In 2011, the Moroccan referendum recognized the Jewish community by stating in its constitution that their nation’s unity “is forged by the convergence of its Arab-Islamist, Berber and Saharan-Hassanic components, nourished and enriched by its African, Andalusian, Hebraic, and Mediterranean influences.” Furthermore, the “Museum of Moroccan Judaism” in Casablanca, is the only one of its kind in the Arab world and the Advisor to the King, Andre Azoulay, even went to represent Morocco at Shimon Peres’ funeral. But their respectful relationship always came with a price: the price of keeping silent. Even then, that did not always ensure complete safety for the Jews of Morocco — between 1940 and 1942, Moroccan Jews had to abide by discriminatory laws. “Jewish children were expelled from schools, Jews were fired from government jobs, and there were quotas on how many Jews could attend universities or work as doctors, lawyers and pharmacists,” said Robert Satloff, the executive director of the Washington Institute for Near East Policy, and author of a “Among the Righteous” about lost stories from Holocaust’s long reach into Arab lands.
I understood why Casablanca schools are reluctant to teach their students about Israel when I visited the Alliance Narcisse Leven School, a prestigious Jewish private school with a bi-cultural Muslim and Jewish student body. I couldn’t tell the difference between the two nationalities when I heard a class of 6th graders singing Hebrew songs in unison, or when I watched kindergarteners holding hands and skipping during recess, unaware of the wars going on far away.

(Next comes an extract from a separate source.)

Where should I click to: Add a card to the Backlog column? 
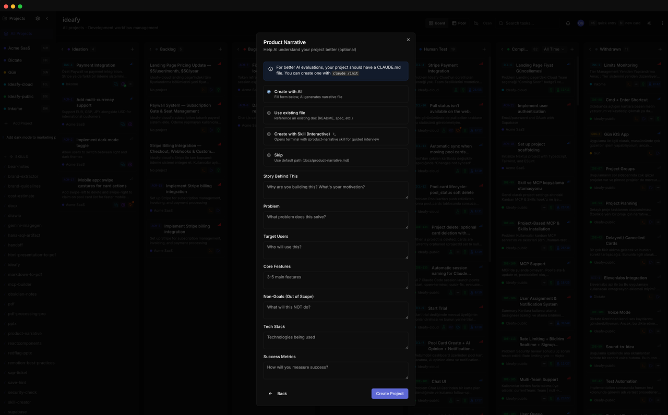220,49
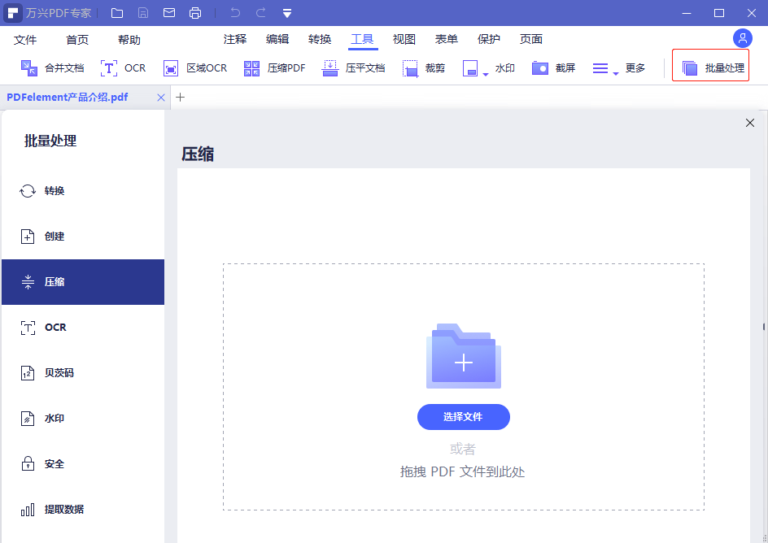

As an American Jew with Israeli and Moroccan roots I relate much more to the former than I do the latter. Still, when people hear my surname, Azoulay, which dates back to the Spanish Inquisition, they ask if I’m Moroccan. If, perhaps, I am related to some big rabbi, or a famous painter, or the senior advisor to King Mohammed VI, Andre’ Azoulay. I stop them before they could voice their assumptions. “I’ve never even attended a henna party,” I explain in an attempt to wash away their speculations about my heritage.
What they don’t hear from my last name is the clammer of my grandparents’ suitcases, trying to escape a place where they couldn’t yet call their own. The rockets flying over their homes, or their mother tongue—a language dating back to the second millenium. It is hard to imagine identifying myself as a Moroccan Jew when I lived my life learning about zionism as the granddaughter of two Israelis.
Before I left Neveh Shalom’s school grounds for the last time, I saw a sign glaring at me behind the playground. It read in Hebrew: “Im eshkachech Yerushalayim tishkach yemini.” [If I forget thee, O Jerusalem,let my right hand forget her cunning]. Even though teachers are not boasting of Israeli nationalism to their students in school, I felt comforted finding their subversive nod eastward.